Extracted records
◆ ◆ ◆ ◆ ◆
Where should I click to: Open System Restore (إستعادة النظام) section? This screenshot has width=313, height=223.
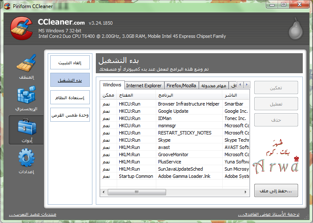[x=70, y=97]
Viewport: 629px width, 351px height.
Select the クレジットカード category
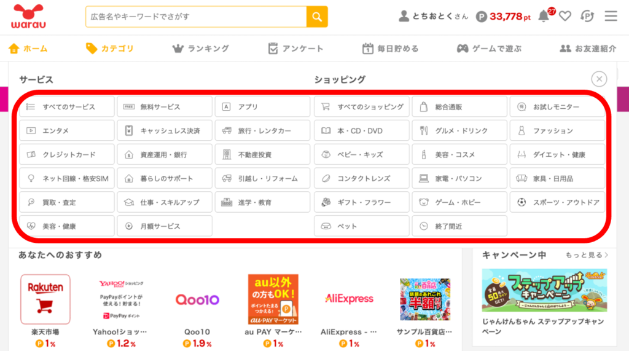click(x=67, y=155)
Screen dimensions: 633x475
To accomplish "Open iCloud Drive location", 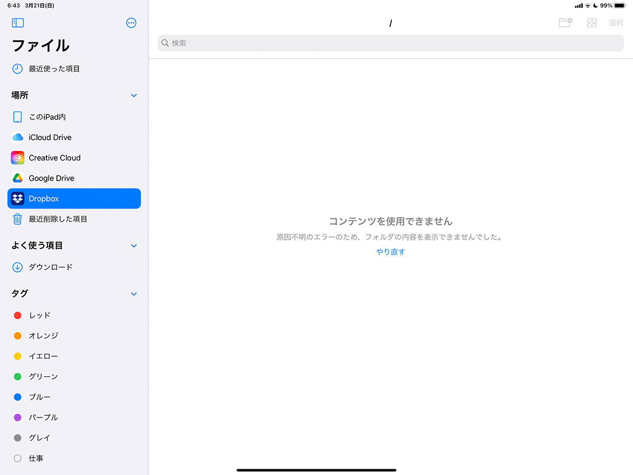I will [x=50, y=137].
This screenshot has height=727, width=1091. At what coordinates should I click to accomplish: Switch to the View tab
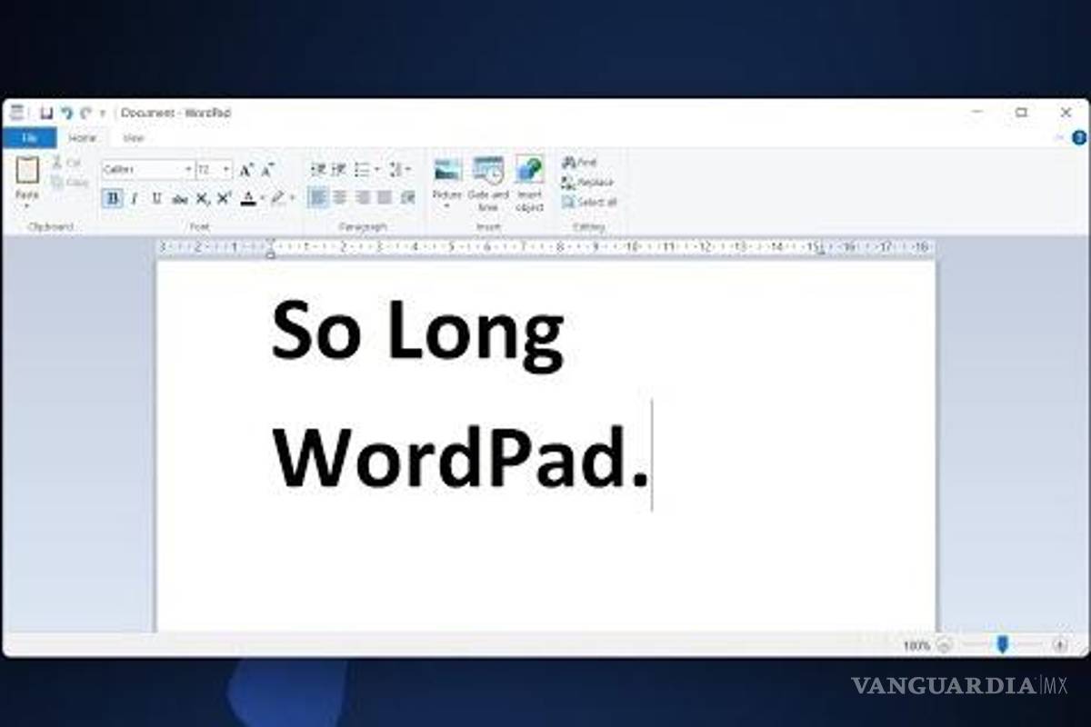coord(134,138)
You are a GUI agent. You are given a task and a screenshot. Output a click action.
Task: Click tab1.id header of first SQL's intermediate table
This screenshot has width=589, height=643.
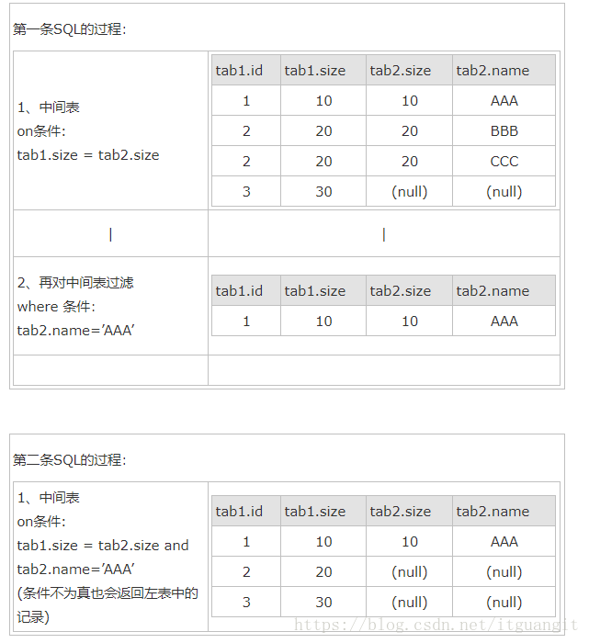point(239,70)
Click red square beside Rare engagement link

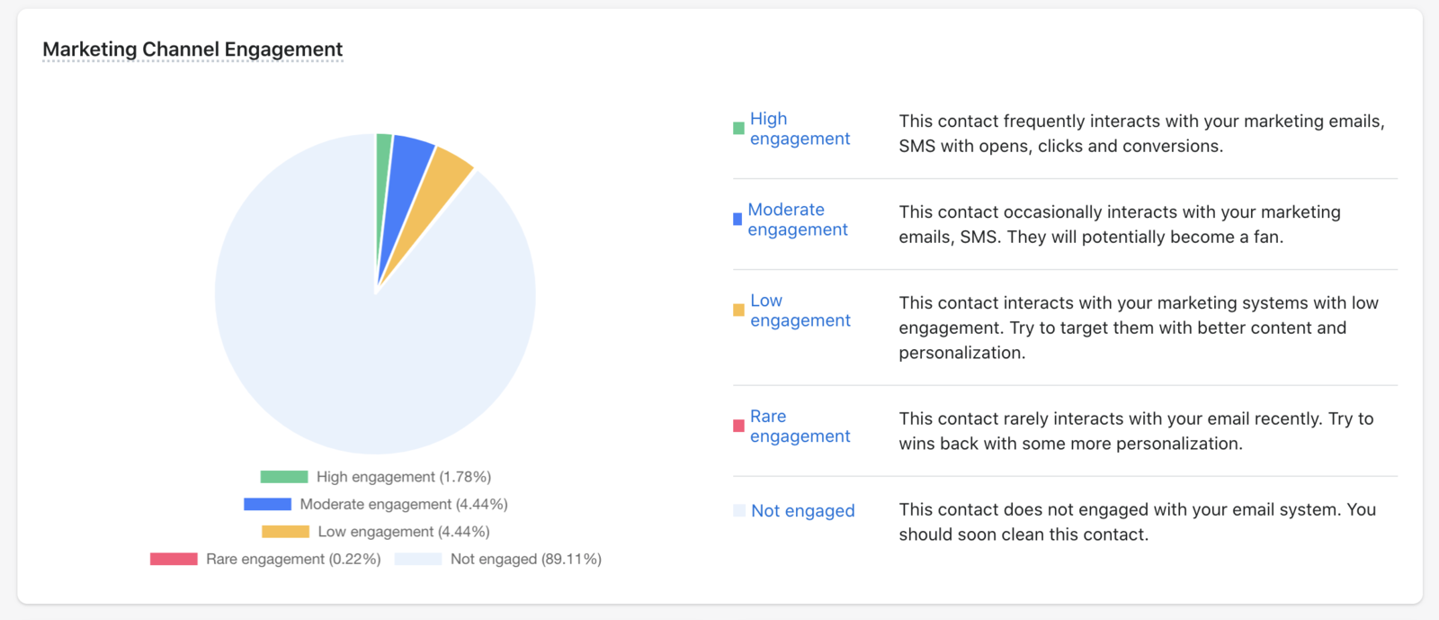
◆ ◆ ◆ ◆ ◆
Repeat word for word the lines beginning at the one with "This screenshot has width=589, height=643." and ending at the final line of the records above, both included, and no others. Leave the pictures out.

▸ **Written response**:
This screenshot has width=589, height=643.
point(239,70)
Click red square beside Rare engagement link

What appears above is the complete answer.